### GIVEN RECORDS ###
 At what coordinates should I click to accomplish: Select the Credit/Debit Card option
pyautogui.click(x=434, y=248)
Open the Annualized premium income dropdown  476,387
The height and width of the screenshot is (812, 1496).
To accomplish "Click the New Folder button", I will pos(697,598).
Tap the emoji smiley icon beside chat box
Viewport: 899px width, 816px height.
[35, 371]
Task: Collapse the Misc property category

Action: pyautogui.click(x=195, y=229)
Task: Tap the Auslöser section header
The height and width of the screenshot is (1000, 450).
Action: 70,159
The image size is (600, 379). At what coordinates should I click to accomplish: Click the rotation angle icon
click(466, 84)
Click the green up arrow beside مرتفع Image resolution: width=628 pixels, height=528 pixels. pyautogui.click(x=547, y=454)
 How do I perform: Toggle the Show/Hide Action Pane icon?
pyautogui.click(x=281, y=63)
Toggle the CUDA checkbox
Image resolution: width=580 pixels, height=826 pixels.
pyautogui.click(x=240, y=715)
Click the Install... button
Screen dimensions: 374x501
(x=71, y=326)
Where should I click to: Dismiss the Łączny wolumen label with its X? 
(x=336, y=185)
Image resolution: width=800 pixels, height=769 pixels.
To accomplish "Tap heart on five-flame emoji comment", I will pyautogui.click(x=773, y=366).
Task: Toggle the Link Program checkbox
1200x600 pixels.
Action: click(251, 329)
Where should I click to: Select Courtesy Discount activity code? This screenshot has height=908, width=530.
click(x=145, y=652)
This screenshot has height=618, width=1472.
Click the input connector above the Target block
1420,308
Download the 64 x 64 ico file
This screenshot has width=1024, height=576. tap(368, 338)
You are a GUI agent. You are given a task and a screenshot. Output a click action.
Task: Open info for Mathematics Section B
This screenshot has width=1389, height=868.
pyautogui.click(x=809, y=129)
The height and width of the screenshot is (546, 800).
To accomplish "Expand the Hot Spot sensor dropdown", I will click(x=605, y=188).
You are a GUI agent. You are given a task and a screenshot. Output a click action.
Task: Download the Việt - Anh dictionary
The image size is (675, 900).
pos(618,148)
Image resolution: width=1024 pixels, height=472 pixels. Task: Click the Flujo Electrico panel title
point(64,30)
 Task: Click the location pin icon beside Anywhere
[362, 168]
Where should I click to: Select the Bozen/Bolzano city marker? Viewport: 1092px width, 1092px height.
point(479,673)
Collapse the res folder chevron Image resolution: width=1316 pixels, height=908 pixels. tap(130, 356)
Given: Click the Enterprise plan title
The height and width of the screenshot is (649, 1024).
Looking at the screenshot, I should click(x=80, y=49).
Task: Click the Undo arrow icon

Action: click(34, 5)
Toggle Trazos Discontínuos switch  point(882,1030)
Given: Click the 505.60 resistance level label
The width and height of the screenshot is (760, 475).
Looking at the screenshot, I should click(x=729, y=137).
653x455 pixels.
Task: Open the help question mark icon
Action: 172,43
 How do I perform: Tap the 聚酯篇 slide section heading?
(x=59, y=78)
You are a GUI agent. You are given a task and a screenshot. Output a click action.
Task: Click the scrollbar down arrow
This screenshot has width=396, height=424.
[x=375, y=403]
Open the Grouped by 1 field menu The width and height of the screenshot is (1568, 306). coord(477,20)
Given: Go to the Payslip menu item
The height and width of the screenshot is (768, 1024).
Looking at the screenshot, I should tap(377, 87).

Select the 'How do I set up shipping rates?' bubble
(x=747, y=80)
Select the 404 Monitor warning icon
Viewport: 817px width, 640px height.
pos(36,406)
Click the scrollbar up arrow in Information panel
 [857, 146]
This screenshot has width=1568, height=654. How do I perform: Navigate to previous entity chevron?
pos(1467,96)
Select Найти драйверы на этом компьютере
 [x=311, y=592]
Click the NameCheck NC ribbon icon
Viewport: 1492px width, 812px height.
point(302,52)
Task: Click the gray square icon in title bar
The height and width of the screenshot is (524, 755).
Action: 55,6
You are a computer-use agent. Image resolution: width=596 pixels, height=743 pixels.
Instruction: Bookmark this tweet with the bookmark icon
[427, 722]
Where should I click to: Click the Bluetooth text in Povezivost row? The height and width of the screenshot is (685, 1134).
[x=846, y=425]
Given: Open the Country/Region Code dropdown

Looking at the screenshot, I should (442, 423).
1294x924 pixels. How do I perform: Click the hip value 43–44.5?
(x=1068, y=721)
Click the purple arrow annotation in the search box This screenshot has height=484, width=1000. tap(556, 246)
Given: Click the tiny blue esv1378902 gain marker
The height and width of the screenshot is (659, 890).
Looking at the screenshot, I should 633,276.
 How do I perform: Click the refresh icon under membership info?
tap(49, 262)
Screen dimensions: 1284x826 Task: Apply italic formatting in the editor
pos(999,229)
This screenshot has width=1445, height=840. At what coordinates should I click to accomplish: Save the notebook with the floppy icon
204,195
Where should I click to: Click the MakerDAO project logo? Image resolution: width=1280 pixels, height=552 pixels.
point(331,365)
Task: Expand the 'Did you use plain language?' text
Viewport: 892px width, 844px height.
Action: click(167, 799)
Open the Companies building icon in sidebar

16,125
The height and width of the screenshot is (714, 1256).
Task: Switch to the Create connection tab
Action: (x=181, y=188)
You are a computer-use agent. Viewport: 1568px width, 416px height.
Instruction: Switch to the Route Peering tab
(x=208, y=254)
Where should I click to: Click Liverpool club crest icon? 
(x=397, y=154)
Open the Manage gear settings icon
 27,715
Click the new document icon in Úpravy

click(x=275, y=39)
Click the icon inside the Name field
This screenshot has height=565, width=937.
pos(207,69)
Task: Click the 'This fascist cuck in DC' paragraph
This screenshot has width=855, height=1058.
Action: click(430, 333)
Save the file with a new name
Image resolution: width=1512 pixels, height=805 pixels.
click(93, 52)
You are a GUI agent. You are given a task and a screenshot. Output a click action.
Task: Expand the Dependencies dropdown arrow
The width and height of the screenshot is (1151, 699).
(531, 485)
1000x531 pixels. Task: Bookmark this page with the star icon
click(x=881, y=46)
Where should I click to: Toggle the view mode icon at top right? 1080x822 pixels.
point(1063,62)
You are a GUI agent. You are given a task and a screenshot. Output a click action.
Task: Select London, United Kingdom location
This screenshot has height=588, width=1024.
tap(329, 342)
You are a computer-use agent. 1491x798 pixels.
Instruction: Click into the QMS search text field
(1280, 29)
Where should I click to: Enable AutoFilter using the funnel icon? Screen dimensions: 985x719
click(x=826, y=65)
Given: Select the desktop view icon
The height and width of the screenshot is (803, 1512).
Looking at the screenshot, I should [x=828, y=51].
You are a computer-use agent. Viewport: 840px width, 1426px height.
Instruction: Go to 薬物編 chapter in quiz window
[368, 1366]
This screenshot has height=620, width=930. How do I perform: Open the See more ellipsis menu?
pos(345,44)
###
* _WHAT THIS TASK INVOLVES_
Could you transcribe everything from the line containing "Task: Click the location" down to the line containing "Toggle Trazos Discontínuos", with both of those lines included, without changing a character?

* _WORKED ANSWER_
 Task: Click the location pin icon beside Anywhere
[362, 168]
Where should I click to: Select the Bozen/Bolzano city marker? Viewport: 1092px width, 1092px height.
point(479,673)
Collapse the res folder chevron Image resolution: width=1316 pixels, height=908 pixels. tap(130, 356)
Given: Click the Enterprise plan title
The height and width of the screenshot is (649, 1024).
Looking at the screenshot, I should click(x=80, y=49).
Task: Click the Undo arrow icon

Action: click(34, 5)
Toggle Trazos Discontínuos switch  point(882,1030)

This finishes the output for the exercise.